Le célèbre groupe vocal remet de nouveau l’ouvrage sur le métier en élargissant son champ d’investigation du cri, parcourant avec une incroyable aisance les époques et les styles les plus divers, tout cela avec la complicité de scientifiques, de poètes, de plasticiens, de comédiens et de philosophes, illustré par une vidéo de Tito Gonzales, mis en espace par Mireille Larroche et accompagné par Elisabeth Geiger à l’orgue positif et à l’épinette et Christophe Manien au piano.
Ce premier volet était consacré aux Cris des rues, de Paris à Marseille, visitant ainsi cinq siècles de chansons polyphoniques, de Clément Janequin (v.1485-1558), avec Les Cris de Paris, merveille d’évocation et de joie de vivre aux élans formidablement populaires dont l’ensemble de Dominique Visse a fait son emblème, à Caroline Marçot (née en 1974), dont les trois miniatures, inspirées des berges du canal de l’Ourcq, données ici en création assemblées dans le recueil Rambleur pour cinq voix d’hommes, piano et orgue positif, n’a pas vraiment convaincu, malgré une maîtrise évidente du phonème.
Autres Cris de Paris, la géniale Fricassée de Jean Servin (1530-1596), ceux d’un anonyme du XVIe siècle – Chanson nouvelle de tous les cris de Paris – et le désopilant triptyque – Rue Mouffetard, décembre 1987 ; le fleuriste ; Ce qu’entend Albertine – de Vincent Bouchot, l’un des deux ténors de l’Ensemble Clément Janequin, également auteur d’un succulent Bonbons esquimaux raillant les cris des vendeuses des entractes des cinémas d’antan, Les Cris de Paris encore, cette fois d’Hippolyte Monpou (1804-1841) ou la pièce un peu plus sérieuse de Jean-Georges Katsner (1810-1867).

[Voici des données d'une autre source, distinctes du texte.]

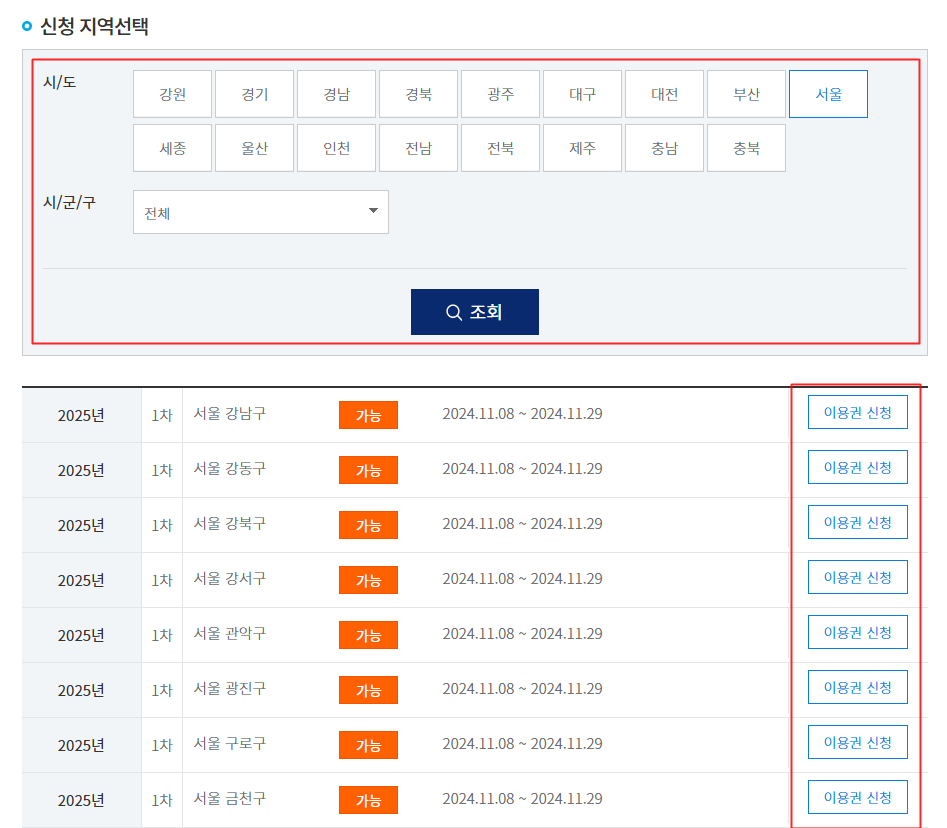Click the magnifier icon in the 조회 button
Viewport: 947px width, 828px height.
click(x=454, y=311)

Autre moment délicieux, l’inénarrable Cri du Cowboy de Raymond Jouve, le gentiment moqueur Caquet des Femmes de Janequin – « Femmes sont faites pour tancer et braire », dit le poème –, ou la chanson richement ornée et aux savants relents populaires Cri du poilu que Vincent Scotto écrivit en 1917, donnée en bis. Mais c’est l’épatant Les Cris de Marseille du Marseillais Régis Campo (né en 1968) qui a démontré, à la fin du concert, le potentiel de cris encore exploitables en provenance du Vieux Port, et aura le plus enthousiasmé le public de ce premier rendez-vous d’une série qui s’annonce pour le moins prometteuse (suite le 31 janvier avec Les Cris érotiques, le 28 mars avec Les Cris de guerre, et fin avec Les Cris de mort le 16 mai 2011).